What this task involves:
Convert all of the items below into a numbered list with one line per entry, leaving out any blank lines.

*** Task material

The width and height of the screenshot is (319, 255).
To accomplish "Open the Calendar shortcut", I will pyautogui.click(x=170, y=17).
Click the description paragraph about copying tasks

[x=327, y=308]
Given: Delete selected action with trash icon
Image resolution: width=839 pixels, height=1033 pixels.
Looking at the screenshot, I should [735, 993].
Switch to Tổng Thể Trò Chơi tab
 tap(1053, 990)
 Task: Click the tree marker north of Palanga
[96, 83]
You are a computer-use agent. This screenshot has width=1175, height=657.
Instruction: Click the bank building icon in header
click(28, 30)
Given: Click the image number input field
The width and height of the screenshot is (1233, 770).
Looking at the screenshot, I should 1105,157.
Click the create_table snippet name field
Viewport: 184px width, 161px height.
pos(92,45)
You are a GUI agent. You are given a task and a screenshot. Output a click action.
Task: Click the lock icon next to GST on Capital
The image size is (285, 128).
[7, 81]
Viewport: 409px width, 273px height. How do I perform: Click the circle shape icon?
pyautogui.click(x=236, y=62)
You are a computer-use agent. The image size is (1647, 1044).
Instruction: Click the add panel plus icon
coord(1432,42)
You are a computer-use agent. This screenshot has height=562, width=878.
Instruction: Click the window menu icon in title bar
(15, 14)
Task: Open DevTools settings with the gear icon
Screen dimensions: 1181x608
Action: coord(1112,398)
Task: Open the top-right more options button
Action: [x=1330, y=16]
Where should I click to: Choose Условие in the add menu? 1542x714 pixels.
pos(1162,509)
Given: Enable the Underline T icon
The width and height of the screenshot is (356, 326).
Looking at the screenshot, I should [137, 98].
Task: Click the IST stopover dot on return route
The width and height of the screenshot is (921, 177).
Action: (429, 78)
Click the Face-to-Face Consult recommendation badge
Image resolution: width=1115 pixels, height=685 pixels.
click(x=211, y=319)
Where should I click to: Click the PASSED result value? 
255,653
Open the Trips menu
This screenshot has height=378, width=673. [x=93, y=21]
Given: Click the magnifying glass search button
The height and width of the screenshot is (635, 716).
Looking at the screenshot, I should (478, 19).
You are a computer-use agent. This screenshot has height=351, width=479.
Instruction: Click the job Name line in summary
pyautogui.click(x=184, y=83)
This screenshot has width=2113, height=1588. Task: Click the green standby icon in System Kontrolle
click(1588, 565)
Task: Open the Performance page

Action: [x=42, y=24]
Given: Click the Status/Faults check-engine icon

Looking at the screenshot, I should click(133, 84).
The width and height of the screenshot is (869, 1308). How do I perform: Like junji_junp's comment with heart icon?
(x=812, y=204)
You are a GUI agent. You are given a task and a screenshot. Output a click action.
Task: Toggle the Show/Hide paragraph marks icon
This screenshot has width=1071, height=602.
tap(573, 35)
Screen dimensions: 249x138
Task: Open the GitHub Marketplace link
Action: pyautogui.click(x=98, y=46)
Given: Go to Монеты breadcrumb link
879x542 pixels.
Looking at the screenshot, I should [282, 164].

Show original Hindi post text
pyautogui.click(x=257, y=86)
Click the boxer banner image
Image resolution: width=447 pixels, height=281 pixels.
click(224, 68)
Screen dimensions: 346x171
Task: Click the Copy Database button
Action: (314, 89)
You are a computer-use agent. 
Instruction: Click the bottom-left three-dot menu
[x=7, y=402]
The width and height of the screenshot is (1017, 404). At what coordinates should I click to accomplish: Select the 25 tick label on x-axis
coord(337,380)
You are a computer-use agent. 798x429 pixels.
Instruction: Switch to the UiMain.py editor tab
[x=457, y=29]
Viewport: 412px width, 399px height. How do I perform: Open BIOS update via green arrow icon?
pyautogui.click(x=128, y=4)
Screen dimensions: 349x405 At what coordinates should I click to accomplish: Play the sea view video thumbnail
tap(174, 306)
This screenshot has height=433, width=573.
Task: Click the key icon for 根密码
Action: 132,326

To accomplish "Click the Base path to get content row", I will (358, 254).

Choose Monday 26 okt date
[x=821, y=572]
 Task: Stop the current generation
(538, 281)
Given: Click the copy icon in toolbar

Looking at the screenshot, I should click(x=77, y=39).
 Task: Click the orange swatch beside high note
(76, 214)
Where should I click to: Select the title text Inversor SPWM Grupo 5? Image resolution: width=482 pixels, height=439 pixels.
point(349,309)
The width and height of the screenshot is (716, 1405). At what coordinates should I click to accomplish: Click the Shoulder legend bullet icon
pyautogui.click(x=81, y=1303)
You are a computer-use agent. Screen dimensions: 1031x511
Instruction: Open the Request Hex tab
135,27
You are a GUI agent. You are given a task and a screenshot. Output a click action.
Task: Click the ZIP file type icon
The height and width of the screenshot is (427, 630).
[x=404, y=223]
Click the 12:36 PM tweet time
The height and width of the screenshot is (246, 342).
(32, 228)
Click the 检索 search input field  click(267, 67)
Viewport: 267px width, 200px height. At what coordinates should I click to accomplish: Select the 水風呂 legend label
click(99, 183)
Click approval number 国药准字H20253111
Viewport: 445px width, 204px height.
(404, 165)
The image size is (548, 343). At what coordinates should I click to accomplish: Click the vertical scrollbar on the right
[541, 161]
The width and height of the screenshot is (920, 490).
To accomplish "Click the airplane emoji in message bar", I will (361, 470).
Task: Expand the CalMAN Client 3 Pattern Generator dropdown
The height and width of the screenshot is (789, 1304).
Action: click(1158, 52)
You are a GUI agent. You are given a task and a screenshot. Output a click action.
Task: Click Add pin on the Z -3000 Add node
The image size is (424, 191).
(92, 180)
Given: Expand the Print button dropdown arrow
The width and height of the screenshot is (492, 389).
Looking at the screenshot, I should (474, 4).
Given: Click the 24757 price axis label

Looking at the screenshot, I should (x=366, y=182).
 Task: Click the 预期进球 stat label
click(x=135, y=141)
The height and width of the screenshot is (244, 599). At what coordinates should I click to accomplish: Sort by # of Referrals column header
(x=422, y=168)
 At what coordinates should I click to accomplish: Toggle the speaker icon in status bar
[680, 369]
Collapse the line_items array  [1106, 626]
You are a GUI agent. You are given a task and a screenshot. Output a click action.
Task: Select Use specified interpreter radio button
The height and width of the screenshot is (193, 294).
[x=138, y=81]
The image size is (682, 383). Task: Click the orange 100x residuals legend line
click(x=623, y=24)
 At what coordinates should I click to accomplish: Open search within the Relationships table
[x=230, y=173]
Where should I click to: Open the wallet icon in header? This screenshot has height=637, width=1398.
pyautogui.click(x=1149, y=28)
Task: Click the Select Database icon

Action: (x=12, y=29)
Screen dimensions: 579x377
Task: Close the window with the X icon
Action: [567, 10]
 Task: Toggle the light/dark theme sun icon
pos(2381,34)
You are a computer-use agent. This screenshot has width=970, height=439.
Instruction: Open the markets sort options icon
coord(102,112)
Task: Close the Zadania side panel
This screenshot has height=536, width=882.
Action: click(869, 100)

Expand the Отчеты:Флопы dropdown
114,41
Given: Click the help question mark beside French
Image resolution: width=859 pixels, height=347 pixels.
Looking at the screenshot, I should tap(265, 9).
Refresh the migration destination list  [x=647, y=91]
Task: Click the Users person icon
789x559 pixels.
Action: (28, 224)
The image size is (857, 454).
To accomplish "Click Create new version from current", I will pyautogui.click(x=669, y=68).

******

Solution to this task:
1. The width and height of the screenshot is (319, 255).
2. To accomplish "Open the Calendar shortcut", I will pyautogui.click(x=170, y=17).
3. Click the description paragraph about copying tasks
4. [x=327, y=308]
5. Given: Delete selected action with trash icon
6. Image resolution: width=839 pixels, height=1033 pixels.
7. Looking at the screenshot, I should [735, 993].
8. Switch to Tổng Thể Trò Chơi tab
9.  tap(1053, 990)
10.  Task: Click the tree marker north of Palanga
11. [96, 83]
12. You are a computer-use agent. This screenshot has width=1175, height=657.
13. Instruction: Click the bank building icon in header
14. click(28, 30)
15. Given: Click the image number input field
16. The width and height of the screenshot is (1233, 770).
17. Looking at the screenshot, I should 1105,157.
18. Click the create_table snippet name field
19. Viewport: 184px width, 161px height.
20. pos(92,45)
21. You are a GUI agent. You are given a task and a screenshot. Output a click action.
22. Task: Click the lock icon next to GST on Capital
23. The image size is (285, 128).
24. [7, 81]
25. Viewport: 409px width, 273px height. How do I perform: Click the circle shape icon?
26. pyautogui.click(x=236, y=62)
27. You are a computer-use agent. The image size is (1647, 1044).
28. Instruction: Click the add panel plus icon
29. coord(1432,42)
30. You are a computer-use agent. This screenshot has height=562, width=878.
31. Instruction: Click the window menu icon in title bar
32. (15, 14)
33. Task: Open DevTools settings with the gear icon
34. Screen dimensions: 1181x608
35. Action: coord(1112,398)
36. Task: Open the top-right more options button
37. Action: [x=1330, y=16]
38. Where should I click to: Choose Условие in the add menu? 1542x714 pixels.
39. pos(1162,509)
40. Given: Enable the Underline T icon
41. The width and height of the screenshot is (356, 326).
42. Looking at the screenshot, I should [137, 98].
43. Task: Click the IST stopover dot on return route
44. The width and height of the screenshot is (921, 177).
45. Action: (429, 78)
46. Click the Face-to-Face Consult recommendation badge
47. Image resolution: width=1115 pixels, height=685 pixels.
48. click(x=211, y=319)
49. Where should I click to: Click the PASSED result value? 
50. 255,653
51. Open the Trips menu
52. This screenshot has height=378, width=673. [x=93, y=21]
53. Given: Click the magnifying glass search button
54. The height and width of the screenshot is (635, 716).
55. Looking at the screenshot, I should (478, 19).
56. You are a computer-use agent. This screenshot has height=351, width=479.
57. Instruction: Click the job Name line in summary
58. pyautogui.click(x=184, y=83)
59. This screenshot has width=2113, height=1588. Task: Click the green standby icon in System Kontrolle
60. click(1588, 565)
61. Task: Open the Performance page
62. Action: [x=42, y=24]
63. Given: Click the Status/Faults check-engine icon
64. Looking at the screenshot, I should click(133, 84).
65. The width and height of the screenshot is (869, 1308). How do I perform: Like junji_junp's comment with heart icon?
66. (x=812, y=204)
67. You are a GUI agent. You are given a task and a screenshot. Output a click action.
68. Task: Toggle the Show/Hide paragraph marks icon
69. This screenshot has width=1071, height=602.
70. tap(573, 35)
71. Screen dimensions: 249x138
72. Task: Open the GitHub Marketplace link
73. Action: pyautogui.click(x=98, y=46)
74. Given: Go to Монеты breadcrumb link
75. 879x542 pixels.
76. Looking at the screenshot, I should [282, 164].
77. Show original Hindi post text
78. pyautogui.click(x=257, y=86)
79. Click the boxer banner image
80. Image resolution: width=447 pixels, height=281 pixels.
81. click(224, 68)
82. Screen dimensions: 346x171
83. Task: Click the Copy Database button
84. Action: (314, 89)
85. You are a computer-use agent. 
86. Instruction: Click the bottom-left three-dot menu
87. [x=7, y=402]
88. The width and height of the screenshot is (1017, 404). At what coordinates should I click to accomplish: Select the 25 tick label on x-axis
89. coord(337,380)
90. You are a computer-use agent. 798x429 pixels.
91. Instruction: Switch to the UiMain.py editor tab
92. [x=457, y=29]
93. Viewport: 412px width, 399px height. How do I perform: Open BIOS update via green arrow icon?
94. pyautogui.click(x=128, y=4)
95. Screen dimensions: 349x405 At what coordinates should I click to accomplish: Play the sea view video thumbnail
96. tap(174, 306)
97. This screenshot has height=433, width=573.
98. Task: Click the key icon for 根密码
99. Action: 132,326
100. To accomplish "Click the Base path to get content row", I will (358, 254).
101. Choose Monday 26 okt date
102. [x=821, y=572]
103.  Task: Stop the current generation
104. (538, 281)
105. Given: Click the copy icon in toolbar
106. Looking at the screenshot, I should click(x=77, y=39).
107.  Task: Click the orange swatch beside high note
108. (76, 214)
109. Where should I click to: Select the title text Inversor SPWM Grupo 5? Image resolution: width=482 pixels, height=439 pixels.
110. point(349,309)
111. The width and height of the screenshot is (716, 1405). At what coordinates should I click to accomplish: Click the Shoulder legend bullet icon
112. pyautogui.click(x=81, y=1303)
113. You are a computer-use agent. Screen dimensions: 1031x511
114. Instruction: Open the Request Hex tab
115. 135,27
116. You are a GUI agent. You are given a task and a screenshot. Output a click action.
117. Task: Click the ZIP file type icon
118. The height and width of the screenshot is (427, 630).
119. [x=404, y=223]
120. Click the 12:36 PM tweet time
121. The height and width of the screenshot is (246, 342).
122. (32, 228)
123. Click the 检索 search input field  click(267, 67)
124. Viewport: 267px width, 200px height. At what coordinates should I click to accomplish: Select the 水風呂 legend label
125. click(99, 183)
126. Click approval number 国药准字H20253111
127. Viewport: 445px width, 204px height.
128. (404, 165)
129. The image size is (548, 343). At what coordinates should I click to accomplish: Click the vertical scrollbar on the right
130. [541, 161]
131. The width and height of the screenshot is (920, 490).
132. To accomplish "Click the airplane emoji in message bar", I will (361, 470).
133. Task: Expand the CalMAN Client 3 Pattern Generator dropdown
134. The height and width of the screenshot is (789, 1304).
135. Action: click(1158, 52)
136. You are a GUI agent. You are given a task and a screenshot. Output a click action.
137. Task: Click Add pin on the Z -3000 Add node
138. The image size is (424, 191).
139. (92, 180)
140. Given: Expand the Print button dropdown arrow
141. The width and height of the screenshot is (492, 389).
142. Looking at the screenshot, I should (474, 4).
143. Given: Click the 24757 price axis label
144. Looking at the screenshot, I should (x=366, y=182).
145.  Task: Click the 预期进球 stat label
146. click(x=135, y=141)
147. The height and width of the screenshot is (244, 599). At what coordinates should I click to accomplish: Sort by # of Referrals column header
148. (x=422, y=168)
149.  At what coordinates should I click to accomplish: Toggle the speaker icon in status bar
150. [680, 369]
151. Collapse the line_items array  [1106, 626]
152. You are a GUI agent. You are given a task and a screenshot. Output a click action.
153. Task: Select Use specified interpreter radio button
154. The height and width of the screenshot is (193, 294).
155. [x=138, y=81]
156. The image size is (682, 383). Task: Click the orange 100x residuals legend line
157. click(x=623, y=24)
158.  At what coordinates should I click to accomplish: Open search within the Relationships table
159. [x=230, y=173]
160. Where should I click to: Open the wallet icon in header? This screenshot has height=637, width=1398.
161. pyautogui.click(x=1149, y=28)
162. Task: Click the Select Database icon
163. Action: (x=12, y=29)
164. Screen dimensions: 579x377
165. Task: Close the window with the X icon
166. Action: [567, 10]
167.  Task: Toggle the light/dark theme sun icon
168. pos(2381,34)
169. You are a computer-use agent. This screenshot has width=970, height=439.
170. Instruction: Open the markets sort options icon
171. coord(102,112)
172. Task: Close the Zadania side panel
173. This screenshot has height=536, width=882.
174. Action: click(869, 100)
175. Expand the Отчеты:Флопы dropdown
176. 114,41
177. Given: Click the help question mark beside French
178. Image resolution: width=859 pixels, height=347 pixels.
179. Looking at the screenshot, I should tap(265, 9).
180. Refresh the migration destination list  [x=647, y=91]
181. Task: Click the Users person icon
182. 789x559 pixels.
183. Action: (28, 224)
184. The image size is (857, 454).
185. To accomplish "Click Create new version from current", I will pyautogui.click(x=669, y=68).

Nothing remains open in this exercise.